The hackers have demanded a ransom of over 1 million euros, threatening to release 1 million lines of data daily until their demands are met. Odido has refused to pay, and ShinyHunters has vowed to continue releasing the data over the next two weeks if the company doesn't comply. This has led to a public outcry and a call for action from various organizations.
The data breach has revealed detailed internal customer notes, including sensitive information about stalking, threats, domestic violence, and protected addresses. At least five individuals are noted as being stalked by an ex-partner, and other entries relate to domestic abuse or customers whose addresses were intentionally shielded for safety. Experts emphasize the importance of secrecy around phone numbers and home addresses for victims, but this data is now publicly accessible.
A spokesperson for Veilig Thuis, the national reporting center for domestic violence, expressed deep concern, stating that such sensitive information about victims of stalking and domestic violence has ended up on the internet. They emphasized that this is not ordinary personal data but information that directly affects someone’s safety. The idea that details about one's situation could be public increases fear and insecurity.
The Dutch police are urging the public to be vigilant against suspicious emails, phone calls, and messages. They are working to identify the perpetrators and limit further data distribution, but the internet's speed can sometimes outpace the police's response. The country where the hackers are operating remains unknown.
Odido's storage of sensitive details in a special free-text field for internal notes has been criticized. These fields include explicit instructions not to disclose a customer’s home address, along with the reason, including stalking, domestic violence, or harassment. Experts and organizations like Veilig Thuis stress the need for organizations to question the necessity of recording such information, its retention period, and the level of security.
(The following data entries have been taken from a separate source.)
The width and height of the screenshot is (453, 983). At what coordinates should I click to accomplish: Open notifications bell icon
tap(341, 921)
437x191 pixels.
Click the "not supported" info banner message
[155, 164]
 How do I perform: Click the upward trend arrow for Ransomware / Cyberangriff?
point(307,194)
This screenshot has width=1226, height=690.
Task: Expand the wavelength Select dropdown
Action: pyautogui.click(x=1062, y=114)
The stolen data is no longer confined to the dark web. Ethical hacker Sijmen Ruwhof noted that the information is now available on the open internet, easily accessible to anyone with an internet connection. Odido has advised customers who feel unsafe to contact the police and offered assistance in checking if their data was published and obtaining a new phone number if necessary.
The hackers previously published hundreds of thousands of records on the dark web on Thursday and Friday. The breach is believed to have occurred through phishing attacks on customer service employees’ accounts, though Odido has not confirmed the method. This incident highlights the ongoing challenges in protecting sensitive customer data and the potential consequences of data breaches.